Robert Antony (University of Macao, China): Pirates, Dragon Ladies, and Steamships: An Unconventional View of the China Seas in Modern Times

Martin Dusinberre (Newcastle University, UK / Heidelberg): Traversing Pacific Imperialisms: Hawai’i, Australia, and a ‘pioneer’ Japanese steamship

Ruth Mandujano López (University of British Columbia, Canada): Transpacific Steam: Disputes over Chinese Labour in the Mexican Port of Salina Cruz (1907-1914)

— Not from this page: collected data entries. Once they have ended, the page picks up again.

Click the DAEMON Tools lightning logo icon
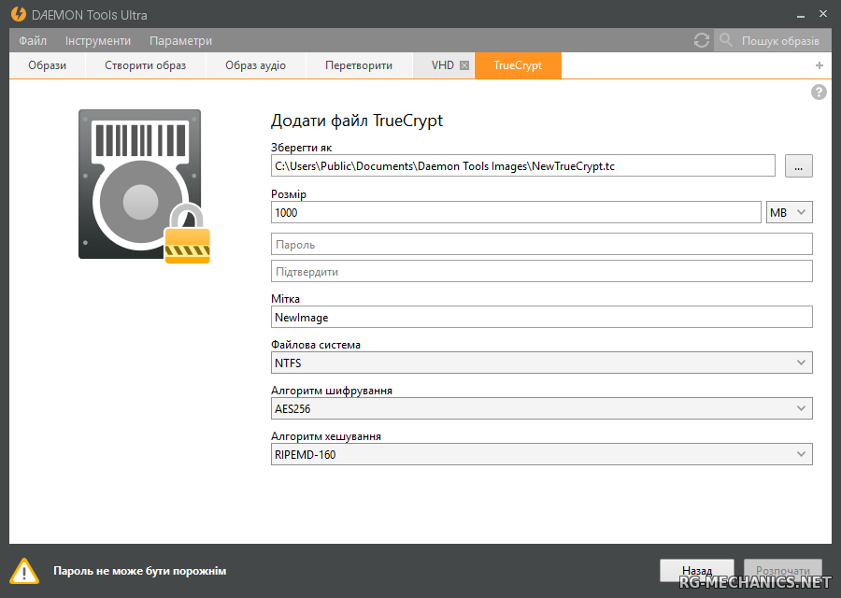Screen dimensions: 841x598 coord(18,15)
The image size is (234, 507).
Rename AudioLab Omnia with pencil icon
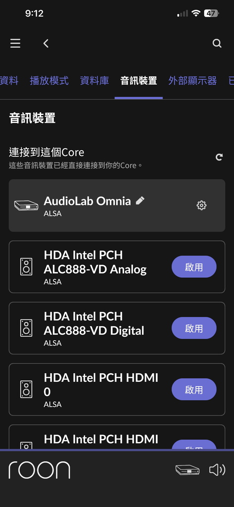coord(140,201)

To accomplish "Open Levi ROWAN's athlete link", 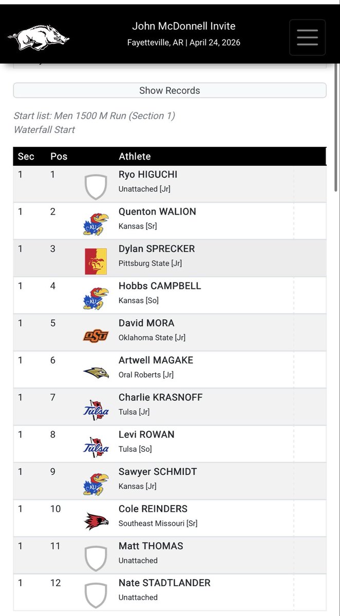I will click(x=146, y=434).
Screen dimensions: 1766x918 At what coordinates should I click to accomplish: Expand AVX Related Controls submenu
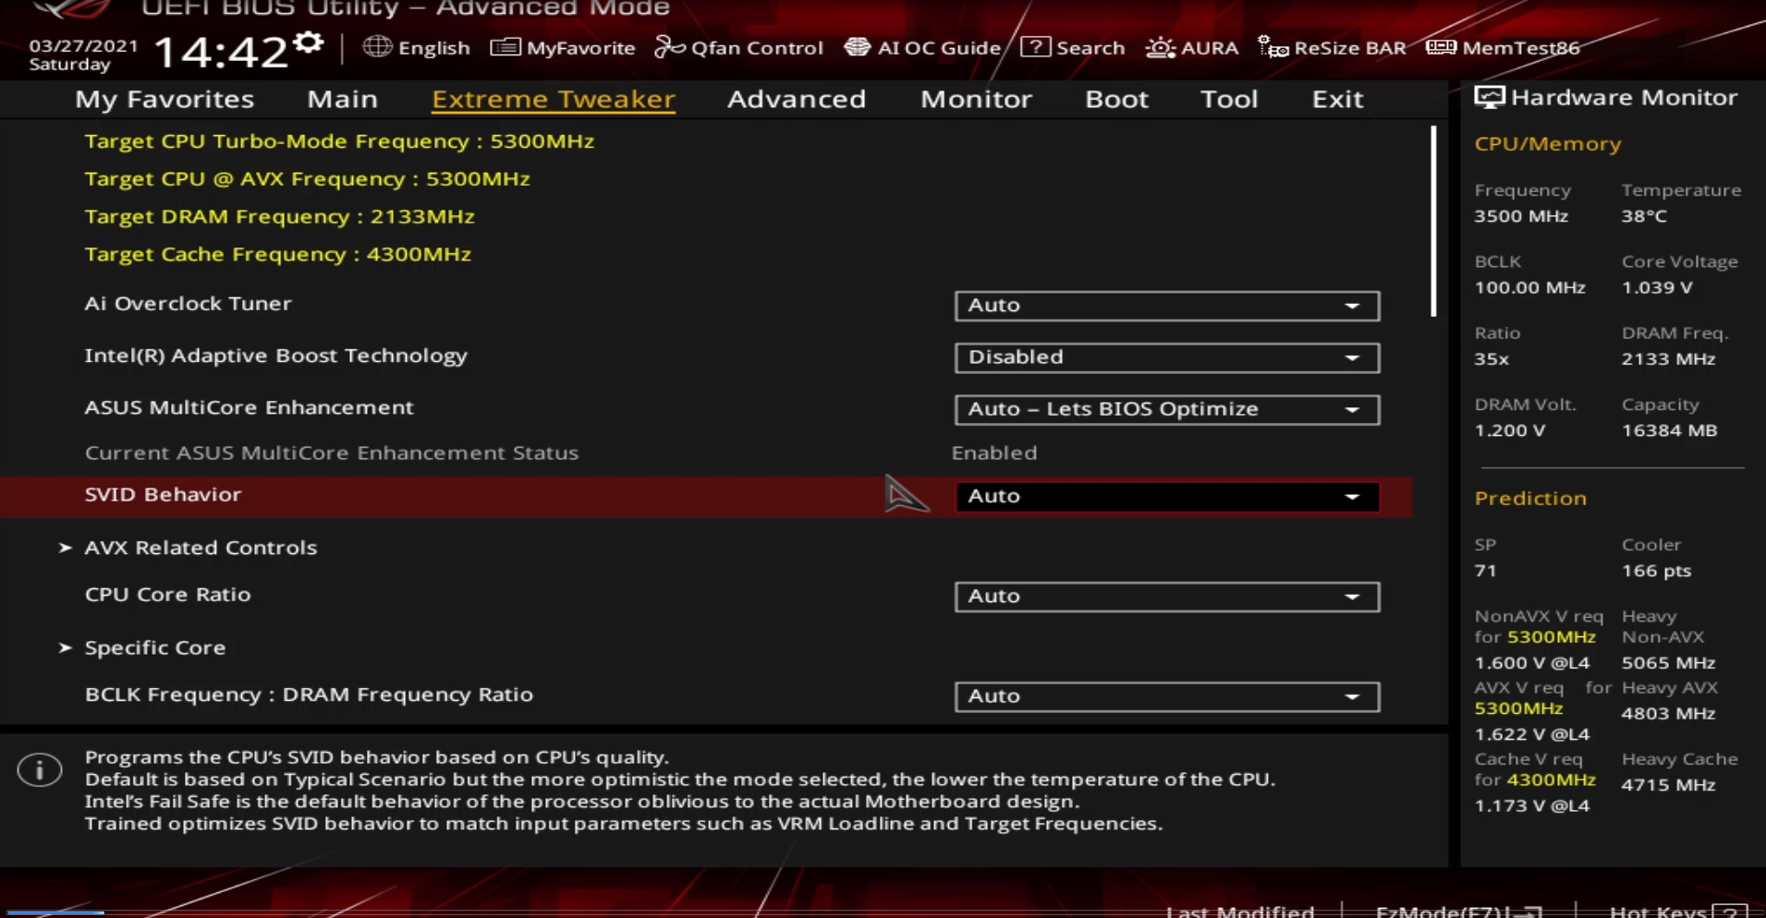pyautogui.click(x=201, y=548)
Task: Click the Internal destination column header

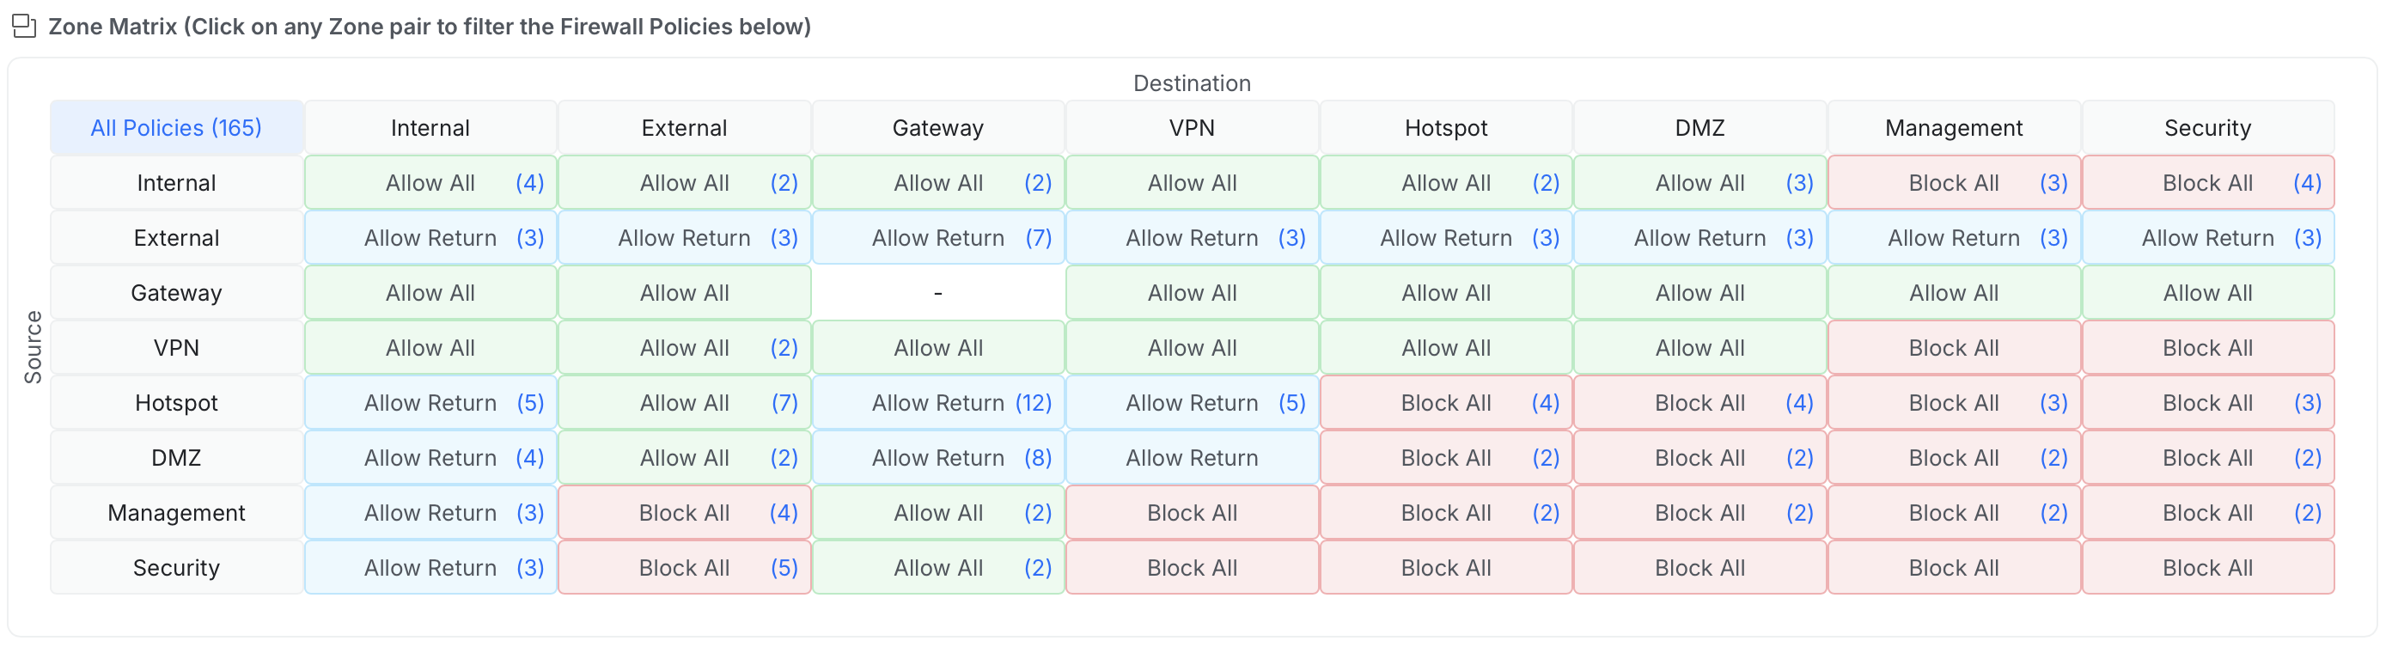Action: tap(430, 127)
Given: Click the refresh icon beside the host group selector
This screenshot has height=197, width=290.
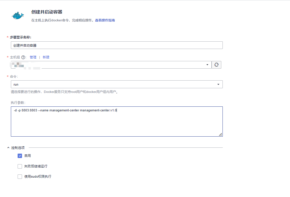Looking at the screenshot, I should pos(216,64).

Session Five: Pacific Crossings

Commentator: David Mervart (Heidelberg)

Katrina Gulliver (Newburgh Historical Society, USA): The Pacific World, c. 1820-1870

Rudolph Ng (Heidelberg): The Spanish Coolie Network in Asia in the 19th century

Robert Hellyer (Wake Forest University, USA): Japanese Tea for American Oil: The 1870s as a Pacific Commercial Watershed

Lars Schladitz (Erfurt University, Germany): Whaling, Science, and Transmaritime Networks, 1910-1914

Plenary Session

Discussant: Jan Rüger (Birkbeck College, University of London, UK)

Note:
1 Paul A. Kramer, Review Essay: Power and Connection: Imperial Histories of the United States in the World; in: American Historical Review, December 2011.